Records to use:

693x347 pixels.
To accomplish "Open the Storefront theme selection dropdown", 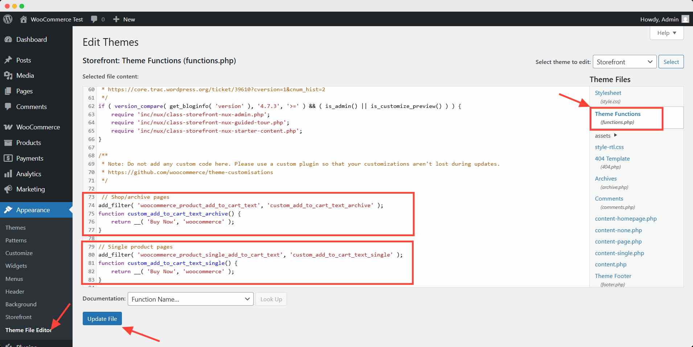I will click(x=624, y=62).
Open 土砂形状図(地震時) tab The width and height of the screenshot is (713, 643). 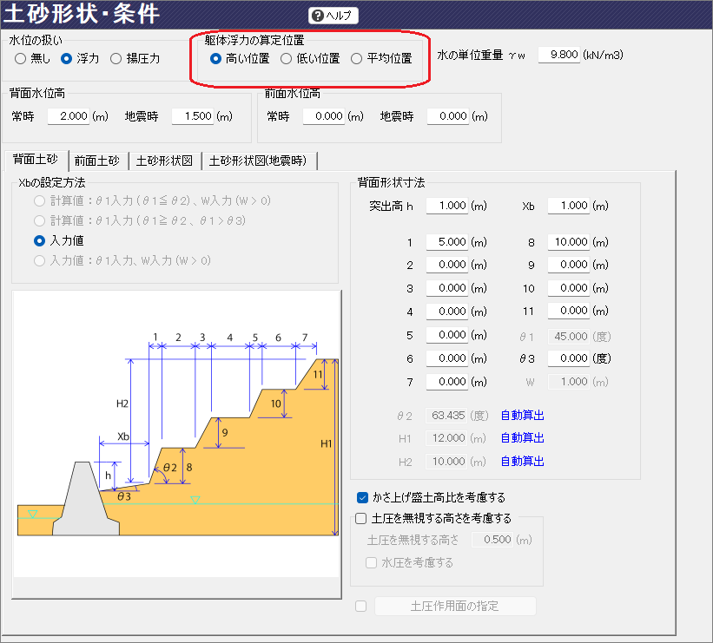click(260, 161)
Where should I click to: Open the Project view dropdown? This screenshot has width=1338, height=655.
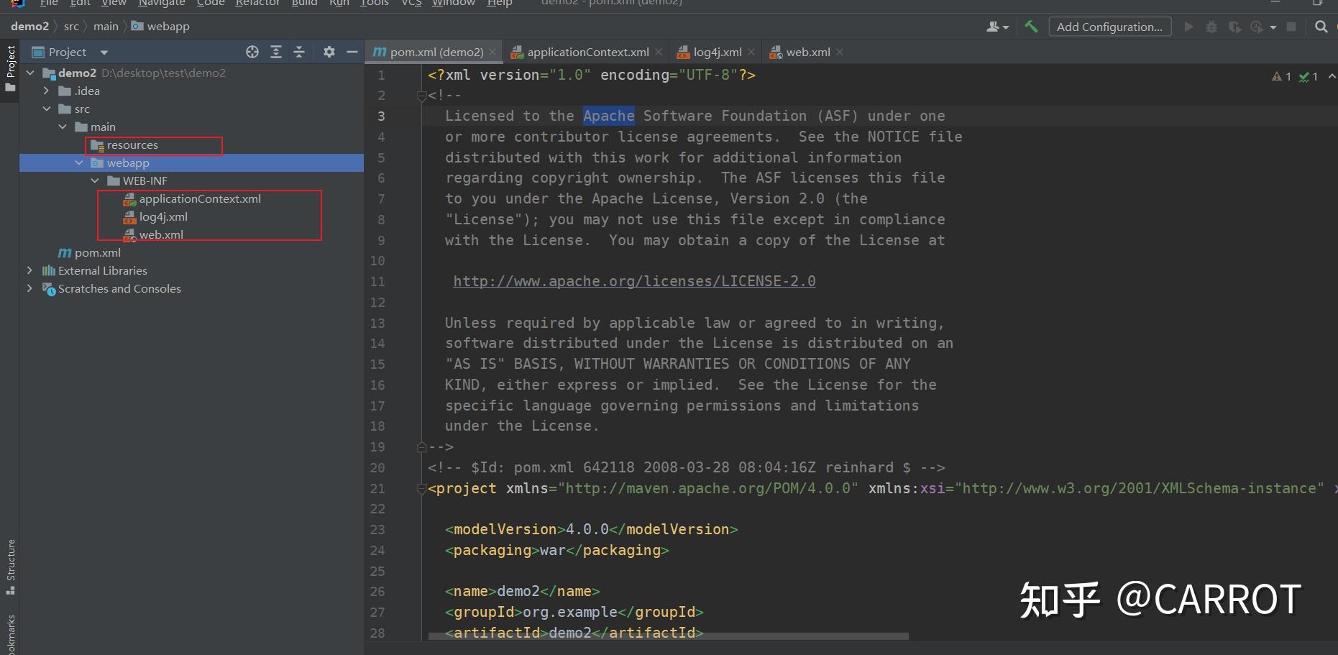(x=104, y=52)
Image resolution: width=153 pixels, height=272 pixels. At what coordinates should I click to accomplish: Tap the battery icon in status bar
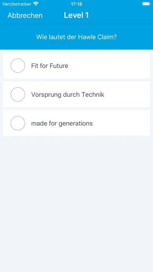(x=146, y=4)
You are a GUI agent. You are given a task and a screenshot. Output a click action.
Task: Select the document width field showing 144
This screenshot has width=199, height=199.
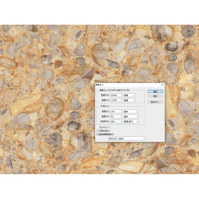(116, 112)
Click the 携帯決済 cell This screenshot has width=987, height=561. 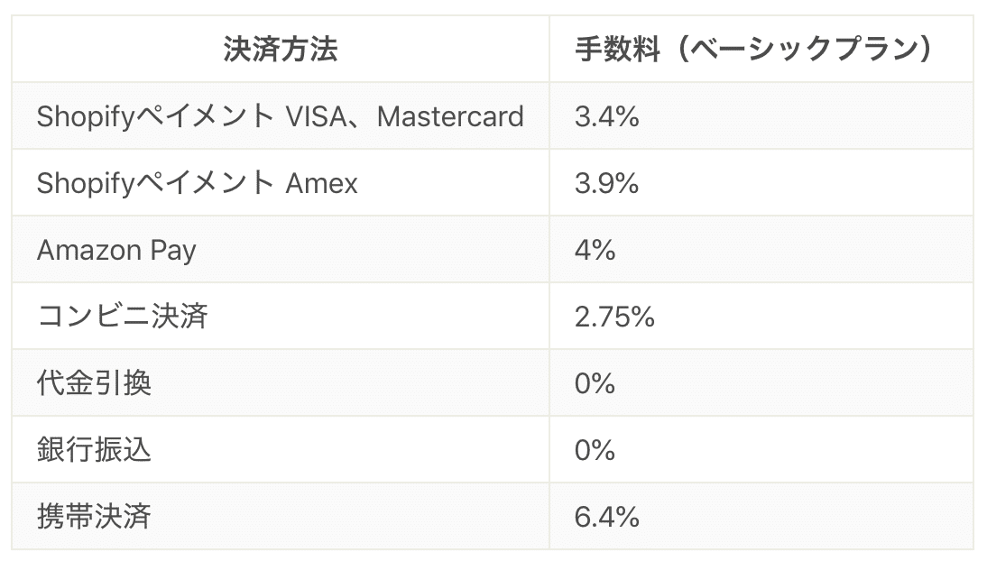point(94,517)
* * *
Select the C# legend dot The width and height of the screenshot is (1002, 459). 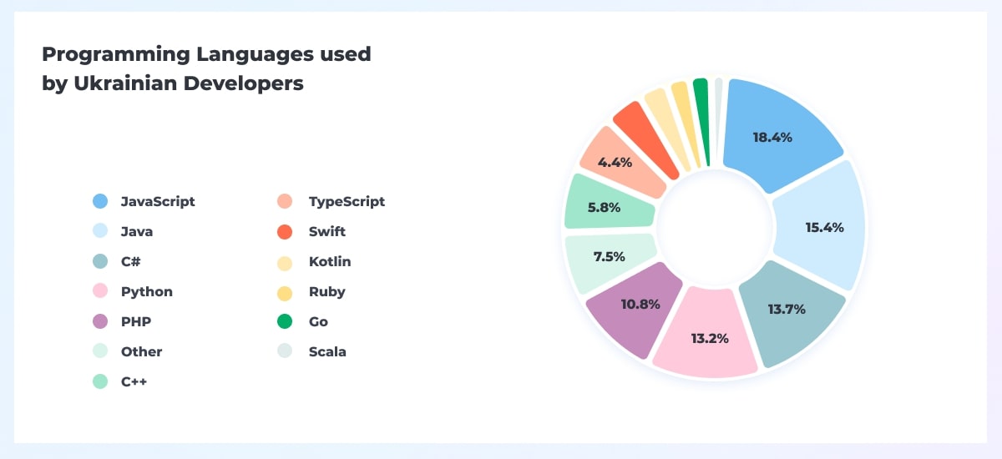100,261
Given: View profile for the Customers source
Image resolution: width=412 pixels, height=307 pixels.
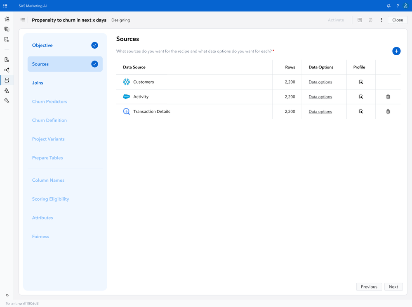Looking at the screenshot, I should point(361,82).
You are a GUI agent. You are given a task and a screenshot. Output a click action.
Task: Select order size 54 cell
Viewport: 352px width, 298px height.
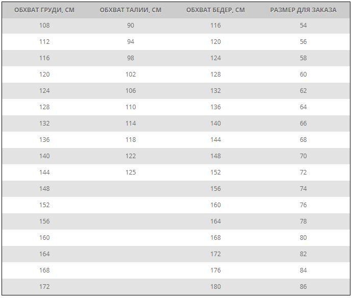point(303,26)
...
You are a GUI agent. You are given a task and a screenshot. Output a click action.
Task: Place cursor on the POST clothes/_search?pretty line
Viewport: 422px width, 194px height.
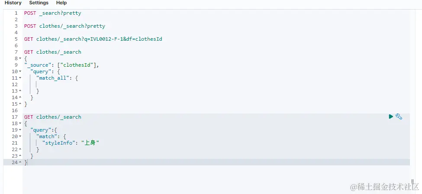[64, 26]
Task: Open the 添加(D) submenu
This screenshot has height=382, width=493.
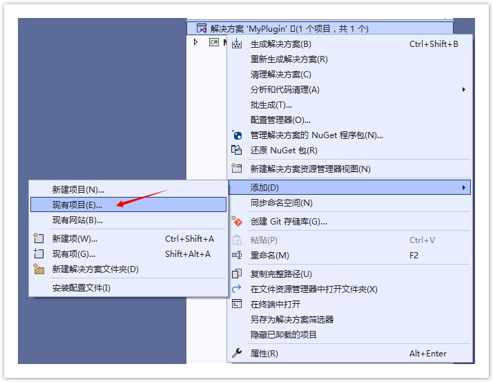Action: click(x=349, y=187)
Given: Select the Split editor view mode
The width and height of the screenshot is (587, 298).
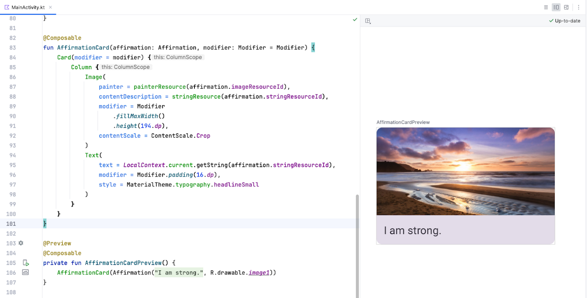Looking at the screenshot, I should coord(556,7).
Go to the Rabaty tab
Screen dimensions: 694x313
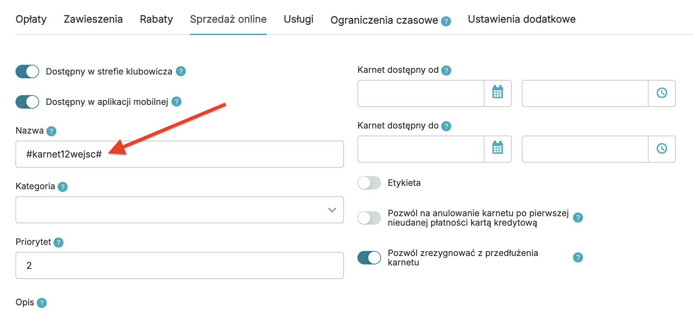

Task: Leave the pictures out. Output, exactly, the lines of the material above starting at the line containing "Task: Open the 添加(D) submenu" and ending at the line containing "Go to the Rabaty tab".

Finished task:
Task: Open the 添加(D) submenu
This screenshot has height=382, width=493.
Action: click(x=349, y=187)
Given: Select the Split editor view mode
The width and height of the screenshot is (587, 298).
Looking at the screenshot, I should coord(556,7).
Go to the Rabaty tab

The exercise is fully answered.